#### [Short task]
Copy out every item below line for line, with no changes.

#### [Extracted entries]
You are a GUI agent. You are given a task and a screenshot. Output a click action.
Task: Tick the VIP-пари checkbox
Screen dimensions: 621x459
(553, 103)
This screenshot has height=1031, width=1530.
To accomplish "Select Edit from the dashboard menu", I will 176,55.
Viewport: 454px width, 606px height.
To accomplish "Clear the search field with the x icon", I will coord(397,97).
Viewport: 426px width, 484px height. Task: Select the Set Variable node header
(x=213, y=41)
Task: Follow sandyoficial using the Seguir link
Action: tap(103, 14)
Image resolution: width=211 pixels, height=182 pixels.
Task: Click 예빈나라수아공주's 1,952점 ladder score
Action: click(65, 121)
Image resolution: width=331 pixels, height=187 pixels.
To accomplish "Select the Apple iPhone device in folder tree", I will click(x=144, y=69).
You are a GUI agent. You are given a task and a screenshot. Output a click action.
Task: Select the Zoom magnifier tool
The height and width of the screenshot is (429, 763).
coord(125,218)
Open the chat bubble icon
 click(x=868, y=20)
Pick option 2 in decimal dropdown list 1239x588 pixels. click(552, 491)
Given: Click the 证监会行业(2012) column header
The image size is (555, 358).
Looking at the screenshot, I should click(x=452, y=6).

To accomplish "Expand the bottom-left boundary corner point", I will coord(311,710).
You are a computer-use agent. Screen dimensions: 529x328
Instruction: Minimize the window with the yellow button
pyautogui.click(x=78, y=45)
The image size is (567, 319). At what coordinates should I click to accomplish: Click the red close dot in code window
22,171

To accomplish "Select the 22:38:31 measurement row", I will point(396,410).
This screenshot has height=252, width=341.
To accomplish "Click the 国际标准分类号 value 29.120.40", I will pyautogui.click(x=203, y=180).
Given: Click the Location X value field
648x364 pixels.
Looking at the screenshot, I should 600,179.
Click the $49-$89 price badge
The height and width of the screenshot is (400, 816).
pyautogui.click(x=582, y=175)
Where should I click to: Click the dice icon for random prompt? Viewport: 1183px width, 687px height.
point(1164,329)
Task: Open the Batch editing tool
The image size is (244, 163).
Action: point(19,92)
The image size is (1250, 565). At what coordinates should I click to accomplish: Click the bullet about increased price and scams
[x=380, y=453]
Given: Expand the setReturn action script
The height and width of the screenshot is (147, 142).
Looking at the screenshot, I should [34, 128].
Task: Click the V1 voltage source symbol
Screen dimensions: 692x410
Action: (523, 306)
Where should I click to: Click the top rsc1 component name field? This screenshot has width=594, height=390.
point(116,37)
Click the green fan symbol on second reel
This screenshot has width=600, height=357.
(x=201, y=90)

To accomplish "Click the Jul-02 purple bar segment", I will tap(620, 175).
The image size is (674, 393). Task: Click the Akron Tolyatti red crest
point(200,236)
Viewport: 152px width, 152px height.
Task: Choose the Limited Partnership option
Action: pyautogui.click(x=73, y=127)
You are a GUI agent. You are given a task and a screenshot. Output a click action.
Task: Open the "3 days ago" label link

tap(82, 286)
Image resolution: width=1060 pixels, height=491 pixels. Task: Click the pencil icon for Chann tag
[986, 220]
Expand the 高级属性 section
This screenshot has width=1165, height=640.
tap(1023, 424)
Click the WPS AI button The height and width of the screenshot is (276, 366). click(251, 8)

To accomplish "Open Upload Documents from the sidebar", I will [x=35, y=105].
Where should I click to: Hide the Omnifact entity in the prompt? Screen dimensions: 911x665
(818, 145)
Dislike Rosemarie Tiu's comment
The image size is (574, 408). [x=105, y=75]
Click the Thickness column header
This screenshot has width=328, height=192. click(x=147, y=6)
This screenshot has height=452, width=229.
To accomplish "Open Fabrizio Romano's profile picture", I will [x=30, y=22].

#### [Answer for this exercise]
You are a GUI agent. You are given a task and a screenshot. Output a click action.
Task: Tick the VIP-пари checkbox
Screen dimensions: 621x459
(553, 103)
This screenshot has height=1031, width=1530.
To accomplish "Select Edit from the dashboard menu", I will 176,55.
Viewport: 454px width, 606px height.
To accomplish "Clear the search field with the x icon", I will coord(397,97).
Viewport: 426px width, 484px height. Task: Select the Set Variable node header
(x=213, y=41)
Task: Follow sandyoficial using the Seguir link
Action: tap(103, 14)
Image resolution: width=211 pixels, height=182 pixels.
Task: Click 예빈나라수아공주's 1,952점 ladder score
Action: click(65, 121)
Image resolution: width=331 pixels, height=187 pixels.
To accomplish "Select the Apple iPhone device in folder tree", I will click(x=144, y=69).
You are a GUI agent. You are given a task and a screenshot. Output a click action.
Task: Select the Zoom magnifier tool
The height and width of the screenshot is (429, 763).
coord(125,218)
Open the chat bubble icon
 click(x=868, y=20)
Pick option 2 in decimal dropdown list 1239x588 pixels. click(552, 491)
Given: Click the 证监会行业(2012) column header
The image size is (555, 358).
Looking at the screenshot, I should click(x=452, y=6).

To accomplish "Expand the bottom-left boundary corner point", I will coord(311,710).
You are a computer-use agent. Screen dimensions: 529x328
Instruction: Minimize the window with the yellow button
pyautogui.click(x=78, y=45)
The image size is (567, 319). At what coordinates should I click to accomplish: Click the red close dot in code window
22,171

To accomplish "Select the 22:38:31 measurement row", I will point(396,410).
This screenshot has height=252, width=341.
To accomplish "Click the 国际标准分类号 value 29.120.40", I will pyautogui.click(x=203, y=180).
Given: Click the Location X value field
648x364 pixels.
Looking at the screenshot, I should 600,179.
Click the $49-$89 price badge
The height and width of the screenshot is (400, 816).
pyautogui.click(x=582, y=175)
Where should I click to: Click the dice icon for random prompt? Viewport: 1183px width, 687px height.
point(1164,329)
Task: Open the Batch editing tool
The image size is (244, 163).
Action: point(19,92)
The image size is (1250, 565). At what coordinates should I click to accomplish: Click the bullet about increased price and scams
[x=380, y=453]
Given: Expand the setReturn action script
The height and width of the screenshot is (147, 142).
Looking at the screenshot, I should [34, 128].
Task: Click the V1 voltage source symbol
Screen dimensions: 692x410
Action: (523, 306)
Where should I click to: Click the top rsc1 component name field? This screenshot has width=594, height=390.
point(116,37)
Click the green fan symbol on second reel
This screenshot has width=600, height=357.
(x=201, y=90)

To accomplish "Click the Jul-02 purple bar segment", I will tap(620, 175).
The image size is (674, 393). Task: Click the Akron Tolyatti red crest
point(200,236)
Viewport: 152px width, 152px height.
Task: Choose the Limited Partnership option
Action: pyautogui.click(x=73, y=127)
You are a GUI agent. You are given a task and a screenshot. Output a click action.
Task: Open the "3 days ago" label link

tap(82, 286)
Image resolution: width=1060 pixels, height=491 pixels. Task: Click the pencil icon for Chann tag
[986, 220]
Expand the 高级属性 section
This screenshot has width=1165, height=640.
tap(1023, 424)
Click the WPS AI button The height and width of the screenshot is (276, 366). click(251, 8)

To accomplish "Open Upload Documents from the sidebar", I will [x=35, y=105].
Where should I click to: Hide the Omnifact entity in the prompt? Screen dimensions: 911x665
(818, 145)
Dislike Rosemarie Tiu's comment
The image size is (574, 408). [x=105, y=75]
Click the Thickness column header
This screenshot has width=328, height=192. click(x=147, y=6)
This screenshot has height=452, width=229.
To accomplish "Open Fabrizio Romano's profile picture", I will [x=30, y=22].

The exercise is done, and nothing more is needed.